2023/02/12 18:02:39 INFO mlflow.projects.utils: === Created directory /tmp/tmpsxd_dtnx for downloading remote URIs passed to arguments of type ‘path’ ===
2023/02/12 18:02:39 INFO mlflow.projects.backend.local: === Running command ‘source /home/ilona/miniconda3/bin/…/etc/profile.d/conda.sh && conda activate mlflow-70e71a7afdc413046f59e7b87abd03dc50d8745f 1>&2 && python run.py --train_data exercise_6/data_train.csv:latest
–model_config /home/ilona/MLOps/nd0821-c2-build-model-workflow-exercises/lesson-4-training-validation-experiment-tracking/exercises/exercise_11/starter/outputs/2023-02-12/18-02-33/random_forest_config.yml’ in run with ID ‘59002ca997e54d1dac9fd30e5a418009’ ===
Traceback (most recent call last):
File “run.py”, line 15, in
import wandb
File “/home/ilona/miniconda3/envs/mlflow-70e71a7afdc413046f59e7b87abd03dc50d8745f/lib/python3.8/site-packages/wandb/init.py”, line 38, in
from wandb import sdk as wandb_sdk
File “/home/ilona/miniconda3/envs/mlflow-70e71a7afdc413046f59e7b87abd03dc50d8745f/lib/python3.8/site-packages/wandb/sdk/init.py”, line 12, in
from .wandb_init import init # noqa: F401
File “/home/ilona/miniconda3/envs/mlflow-70e71a7afdc413046f59e7b87abd03dc50d8745f/lib/python3.8/site-packages/wandb/sdk/wandb_init.py”, line 29, in
from .backend.backend import Backend
File “/home/ilona/miniconda3/envs/mlflow-70e71a7afdc413046f59e7b87abd03dc50d8745f/lib/python3.8/site-packages/wandb/sdk/backend/backend.py”, line 17, in
from …interface import interface
File “/home/ilona/miniconda3/envs/mlflow-70e71a7afdc413046f59e7b87abd03dc50d8745f/lib/python3.8/site-packages/wandb/sdk/interface/interface.py”, line 18, in
from wandb.proto import wandb_internal_pb2 as pb
File “/home/ilona/miniconda3/envs/mlflow-70e71a7afdc413046f59e7b87abd03dc50d8745f/lib/python3.8/site-packages/wandb/proto/wandb_internal_pb2.py”, line 15, in
from wandb.proto import wandb_telemetry_pb2 as wandb_dot_proto_dot_wandb__telemetry__pb2
File “/home/ilona/miniconda3/envs/mlflow-70e71a7afdc413046f59e7b87abd03dc50d8745f/lib/python3.8/site-packages/wandb/proto/wandb_telemetry_pb2.py”, line 34, in
_descriptor.FieldDescriptor(
File “/home/ilona/miniconda3/envs/mlflow-70e71a7afdc413046f59e7b87abd03dc50d8745f/lib/python3.8/site-packages/google/protobuf/descriptor.py”, line 560, in new
_message.Message._CheckCalledFromGeneratedFile()
TypeError: Descriptors cannot not be created directly.
If this call came from a _pb2.py file, your generated code is out of date and must be regenerated with protoc >= 3.19.0.
If you cannot immediately regenerate your protos, some other possible workarounds are:

  1. Downgrade the protobuf package to 3.20.x or lower.
  2. Set PROTOCOL_BUFFERS_PYTHON_IMPLEMENTATION=python (but this will use pure-Python parsing and will be much slower).

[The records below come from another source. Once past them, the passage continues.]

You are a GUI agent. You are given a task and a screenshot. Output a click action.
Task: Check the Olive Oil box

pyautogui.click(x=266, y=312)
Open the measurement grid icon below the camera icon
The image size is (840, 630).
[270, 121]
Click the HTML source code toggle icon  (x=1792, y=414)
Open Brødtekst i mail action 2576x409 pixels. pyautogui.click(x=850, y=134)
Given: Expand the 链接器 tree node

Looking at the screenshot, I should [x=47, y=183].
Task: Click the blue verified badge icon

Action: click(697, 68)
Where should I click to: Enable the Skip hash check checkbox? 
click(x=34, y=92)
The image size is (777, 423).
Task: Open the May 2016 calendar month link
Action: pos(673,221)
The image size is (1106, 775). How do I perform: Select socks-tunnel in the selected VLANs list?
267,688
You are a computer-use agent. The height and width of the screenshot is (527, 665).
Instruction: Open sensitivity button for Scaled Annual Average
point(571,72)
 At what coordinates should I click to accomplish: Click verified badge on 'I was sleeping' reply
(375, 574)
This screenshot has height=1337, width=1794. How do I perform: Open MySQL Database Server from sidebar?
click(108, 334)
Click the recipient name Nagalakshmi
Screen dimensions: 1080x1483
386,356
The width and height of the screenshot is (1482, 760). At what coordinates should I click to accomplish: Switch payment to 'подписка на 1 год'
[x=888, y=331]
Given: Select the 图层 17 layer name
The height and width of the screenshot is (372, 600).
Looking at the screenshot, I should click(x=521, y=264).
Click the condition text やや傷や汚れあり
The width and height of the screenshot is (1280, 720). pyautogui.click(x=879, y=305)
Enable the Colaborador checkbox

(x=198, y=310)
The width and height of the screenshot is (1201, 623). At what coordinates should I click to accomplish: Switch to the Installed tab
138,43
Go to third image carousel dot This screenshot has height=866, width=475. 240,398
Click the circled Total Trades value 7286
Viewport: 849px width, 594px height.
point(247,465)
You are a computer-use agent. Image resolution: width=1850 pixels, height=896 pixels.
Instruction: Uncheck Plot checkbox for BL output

More information: Changes made on May 6, 2022 | Protocol Buffers Documentation

In advance, thank you very much for help and solution proposals,
Ilona

Hey Ilona,

Thank you for contacting us and bringing this up.
I have tried reproducing it but don’t get the same error.

To clear up any misunderstandings I wish to know if you are using virtualenv package in python and/or conda envs? Mixing up both may cause import issues in general.
Could you check if you have a virtualenv in conda env or vice versa? Let me know if that is not the case.

Also the error message from the issue sent isn’t exactly the same though it is the same cause.
Does the error happen just when you are trying to import wandb or without?

Hello Ilona,

Following up to know if you have tried what I mentioned?

Hello Ilona,

I will be closing this ticket for lack of response. If you encounter the same issue or another one feel free to contact us.

This topic was automatically closed 60 days after the last reply. New replies are no longer allowed.